Unlike contemporary extremists, early Muslim sources on the life of the prophet did not see him as divine. They frankly reported Abu Lahab’s charges against Muhammad of being a liar or of being mentally unbalanced, though of course they refuted them.
Surely making harsh criticism of Muhammad a serious offense is an attempt to elevate him from human being to god, since in most societies it is the divine that is taboo.
The Qur’an (41:6) itself instructed Muhammad that he was just a human being:
“Say: ‘I am just a human being like you, who has received revelation: that your god is but one God; so take a straight path to Him and seek His forgiveness, and woe be to the idolators.'”
It is one of the features of the human estate to be open to ridicule and humiliation.

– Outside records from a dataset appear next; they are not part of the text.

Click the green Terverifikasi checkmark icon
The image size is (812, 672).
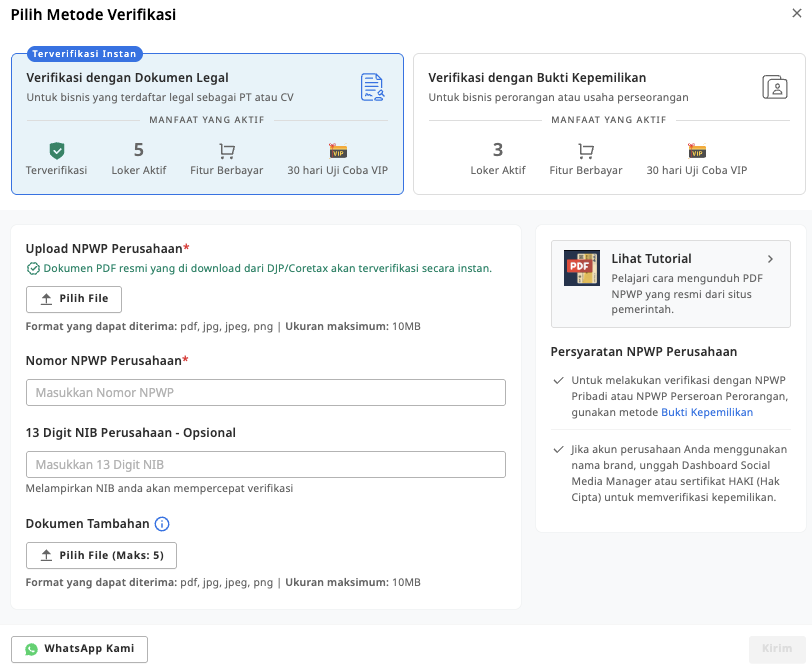tap(55, 152)
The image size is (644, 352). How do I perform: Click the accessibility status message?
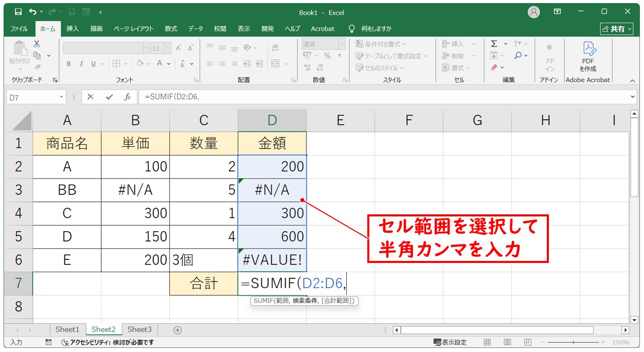(x=107, y=342)
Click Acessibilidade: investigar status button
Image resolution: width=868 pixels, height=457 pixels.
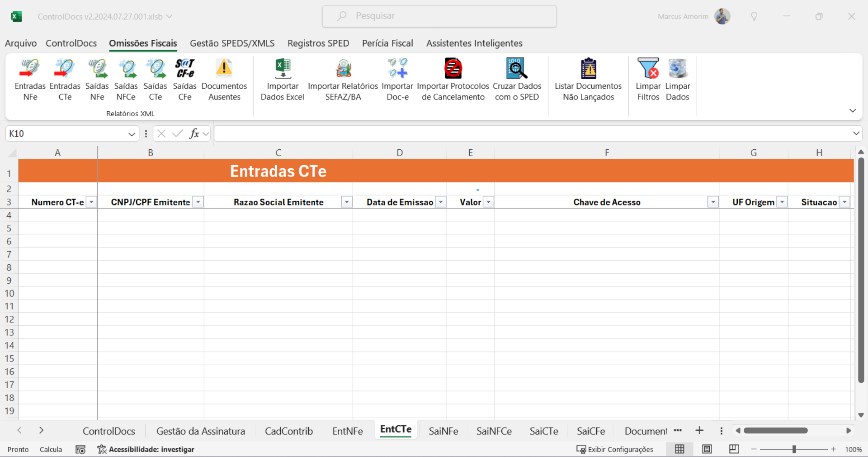[x=146, y=449]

Many Muslims such as the Salafis are nowadays attempting to reach back beyond medieval glosses and rediscover the Islam of the prophet and his companions. A dispassionate survey of the early sources such as Ibn Hisham shows an attitude of calm and peaceful resignation by early Muslims to the denunciations of the polytheists, and a determination to simply wait out their antipathy. Only when Mecca violently attacked the Muslims, plotted Muhammad’s assassination, etc., did the latter turn to defensive violence, but that was not vigilanteism (as it would have been in Mecca) but rather an organized response of a city-state. Muslims in the West are in a position similar to that of Muslims in Mecca before the Hijra or migration, and would do well to consider how the earliest community dealt with Islamophobia in the first years of the religion. (The Dallas Muslim community, which is part of a local interfaith peace coalition, knew this well and stayed away from the Geller event). Despite all the questions that can be raised about early Muslim historical sources, the community preserved traditions showing tolerance, forbearance and steadfastness in the absence of violence toward them.
This is the only way to avoid the Muslim-American community being trolled by extreme Zionists like Pamela Geller, who are attempting to deprive them of a public voice by painting them all as violent fanatics to whom no attention should be paid. In turn, this tactic is aimed at keeping Palestinians stateless and upholding the Apartheid situation in Israel/Palestine. After all, if Palestinians don’t have standing to complain about their statelessness on account of being beyond the pale, then no one need listen to them. Ironically, it is a supremacist vision of Israel that is the equivalent for Zionist extremists of caricaturing the prophet. That is why the Jewish Defense League targeted Rep. Darrell Issa, an Arab-American, for assassination, and why Baruch Goldstein shot up Palestinians in Hebron. Because the Zionist extremists understand that there are hot button issues like Israelolatry that can lead to violence from their community, they know exactly how to get the goat of extremists on the other side. In essence, this is a tango of sharpening contradictions.